Bashing JSON into Shape with SQLite
Published on , 1561 words, 6 minutes to read
It is clear that most of the world has decided that they want to use JSON for their public-facing API endpoints. However, most of the time you will need to deal with storage engines that don't deal with JSON very well. This can be confusing to deal with because you need to fit a square peg into a round hole.
However, SQLite added JSON functions to allow you to munge and modify JSON data in whatever creative ways you want. You can use these and SQLite triggers in order to automatically massage JSON into whatever kind of tables you want. Throw in upserts and you'll be able to make things even more automated. This support was added in SQLite 3.9.0 (released in 2015), so assuming Debian didn't disable it for no good reason, you should be able to use it today.
For this example, we're going to be querying publicly available JSONFeed endpoints and turning that into SQL tables.
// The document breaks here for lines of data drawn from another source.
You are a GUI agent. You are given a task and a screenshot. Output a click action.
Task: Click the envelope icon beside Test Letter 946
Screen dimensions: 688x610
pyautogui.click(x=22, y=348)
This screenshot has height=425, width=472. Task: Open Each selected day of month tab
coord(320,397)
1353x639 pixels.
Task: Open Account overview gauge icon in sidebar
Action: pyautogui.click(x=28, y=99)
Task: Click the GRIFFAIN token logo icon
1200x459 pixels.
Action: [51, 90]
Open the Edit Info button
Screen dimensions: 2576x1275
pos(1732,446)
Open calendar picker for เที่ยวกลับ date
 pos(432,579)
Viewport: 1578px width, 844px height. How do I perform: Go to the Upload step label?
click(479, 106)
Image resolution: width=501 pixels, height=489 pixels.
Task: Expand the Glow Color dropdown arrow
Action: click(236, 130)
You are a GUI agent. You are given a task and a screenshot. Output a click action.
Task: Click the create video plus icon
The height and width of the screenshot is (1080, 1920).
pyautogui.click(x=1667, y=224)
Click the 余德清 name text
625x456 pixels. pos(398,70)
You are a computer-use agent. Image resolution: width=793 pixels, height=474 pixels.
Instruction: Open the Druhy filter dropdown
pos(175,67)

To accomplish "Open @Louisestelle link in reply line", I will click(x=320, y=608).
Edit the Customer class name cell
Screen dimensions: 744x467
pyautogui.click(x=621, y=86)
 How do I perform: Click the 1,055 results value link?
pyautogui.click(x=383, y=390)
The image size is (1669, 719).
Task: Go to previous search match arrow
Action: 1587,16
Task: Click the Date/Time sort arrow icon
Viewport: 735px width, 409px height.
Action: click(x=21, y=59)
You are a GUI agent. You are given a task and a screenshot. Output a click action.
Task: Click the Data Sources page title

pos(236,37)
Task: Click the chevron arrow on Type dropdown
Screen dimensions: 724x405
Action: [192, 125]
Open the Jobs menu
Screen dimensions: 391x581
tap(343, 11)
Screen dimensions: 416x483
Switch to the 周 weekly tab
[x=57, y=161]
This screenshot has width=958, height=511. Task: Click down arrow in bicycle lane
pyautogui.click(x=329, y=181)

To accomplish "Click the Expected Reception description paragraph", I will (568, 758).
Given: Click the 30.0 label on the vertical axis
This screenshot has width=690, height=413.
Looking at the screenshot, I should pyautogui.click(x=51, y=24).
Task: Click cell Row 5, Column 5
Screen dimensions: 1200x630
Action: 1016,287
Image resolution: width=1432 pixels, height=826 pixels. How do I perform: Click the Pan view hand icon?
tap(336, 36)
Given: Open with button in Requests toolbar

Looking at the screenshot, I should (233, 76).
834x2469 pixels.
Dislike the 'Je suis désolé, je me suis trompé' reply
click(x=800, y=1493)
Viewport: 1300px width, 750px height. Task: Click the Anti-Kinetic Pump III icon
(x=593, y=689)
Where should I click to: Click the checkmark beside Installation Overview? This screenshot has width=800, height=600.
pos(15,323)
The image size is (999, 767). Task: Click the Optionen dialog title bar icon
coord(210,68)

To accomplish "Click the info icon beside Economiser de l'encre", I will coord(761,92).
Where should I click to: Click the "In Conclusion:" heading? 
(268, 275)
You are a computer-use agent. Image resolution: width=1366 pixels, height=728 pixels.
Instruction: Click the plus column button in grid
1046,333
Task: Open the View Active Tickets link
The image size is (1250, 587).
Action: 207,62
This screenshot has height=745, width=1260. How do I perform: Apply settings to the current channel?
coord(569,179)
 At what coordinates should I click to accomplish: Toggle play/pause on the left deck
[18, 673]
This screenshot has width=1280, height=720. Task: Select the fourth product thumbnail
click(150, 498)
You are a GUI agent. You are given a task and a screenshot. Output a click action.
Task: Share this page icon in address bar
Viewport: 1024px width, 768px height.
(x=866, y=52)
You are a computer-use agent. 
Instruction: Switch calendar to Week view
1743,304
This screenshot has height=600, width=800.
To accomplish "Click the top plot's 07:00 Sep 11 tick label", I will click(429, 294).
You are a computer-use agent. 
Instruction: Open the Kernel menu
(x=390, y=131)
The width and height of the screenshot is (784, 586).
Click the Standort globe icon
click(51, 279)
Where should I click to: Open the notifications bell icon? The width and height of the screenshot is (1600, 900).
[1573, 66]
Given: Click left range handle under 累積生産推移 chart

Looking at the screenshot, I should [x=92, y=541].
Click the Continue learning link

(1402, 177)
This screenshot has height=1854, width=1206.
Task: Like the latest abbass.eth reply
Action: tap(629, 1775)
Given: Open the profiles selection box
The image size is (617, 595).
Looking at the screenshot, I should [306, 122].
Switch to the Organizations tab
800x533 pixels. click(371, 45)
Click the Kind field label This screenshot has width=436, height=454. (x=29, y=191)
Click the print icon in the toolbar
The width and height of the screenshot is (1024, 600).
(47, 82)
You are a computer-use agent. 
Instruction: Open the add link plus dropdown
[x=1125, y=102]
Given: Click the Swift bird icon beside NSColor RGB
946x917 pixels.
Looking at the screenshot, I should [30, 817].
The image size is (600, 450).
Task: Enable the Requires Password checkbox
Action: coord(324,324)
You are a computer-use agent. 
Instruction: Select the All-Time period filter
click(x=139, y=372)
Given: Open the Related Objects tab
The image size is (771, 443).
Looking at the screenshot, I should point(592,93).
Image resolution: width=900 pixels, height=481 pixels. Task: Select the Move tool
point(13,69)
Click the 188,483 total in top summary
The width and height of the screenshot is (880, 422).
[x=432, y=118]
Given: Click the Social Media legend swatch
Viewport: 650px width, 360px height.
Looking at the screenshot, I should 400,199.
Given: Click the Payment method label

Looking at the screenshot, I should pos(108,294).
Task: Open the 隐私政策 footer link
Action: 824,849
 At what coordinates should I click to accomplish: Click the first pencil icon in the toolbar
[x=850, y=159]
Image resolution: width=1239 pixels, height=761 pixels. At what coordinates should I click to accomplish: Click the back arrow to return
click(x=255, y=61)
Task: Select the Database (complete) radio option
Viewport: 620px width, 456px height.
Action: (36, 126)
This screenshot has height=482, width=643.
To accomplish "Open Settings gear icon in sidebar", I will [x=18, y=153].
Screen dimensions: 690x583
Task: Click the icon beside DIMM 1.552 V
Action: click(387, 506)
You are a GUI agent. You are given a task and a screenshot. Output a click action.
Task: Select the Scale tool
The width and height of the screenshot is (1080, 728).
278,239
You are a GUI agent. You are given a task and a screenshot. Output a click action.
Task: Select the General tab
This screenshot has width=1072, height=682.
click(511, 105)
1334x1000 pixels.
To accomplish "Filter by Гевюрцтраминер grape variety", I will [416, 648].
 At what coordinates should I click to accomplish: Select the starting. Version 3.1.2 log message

Let's start with a table schema that looks like this:
CREATE TABLE IF NOT EXISTS jsonfeed_raw
( feed_url TEXT PRIMARY KEY
, scrape_date TEXT NOT NULL DEFAULT (DATE('now'))
, raw TEXT NOT NULL
);
The scrape date is essentially the date that the JSONFeed row was inserted into the database. This can be useful when writing other parts of the stack to automatically query feeds for changes. This is left as an exercise to the reader.
You can then insert things into the SQLite database using Python's sqlite3
module:
#!/usr/bin/env nix-shell
#! nix-shell -p python39 --run python
import sqlite3
import urllib.request
con = sqlite3.connect("data.db")
def get_feed(feed_url):
req = urllib.request.Request(feed_url, headers={"User-Agent": "Xe/feedfetch"})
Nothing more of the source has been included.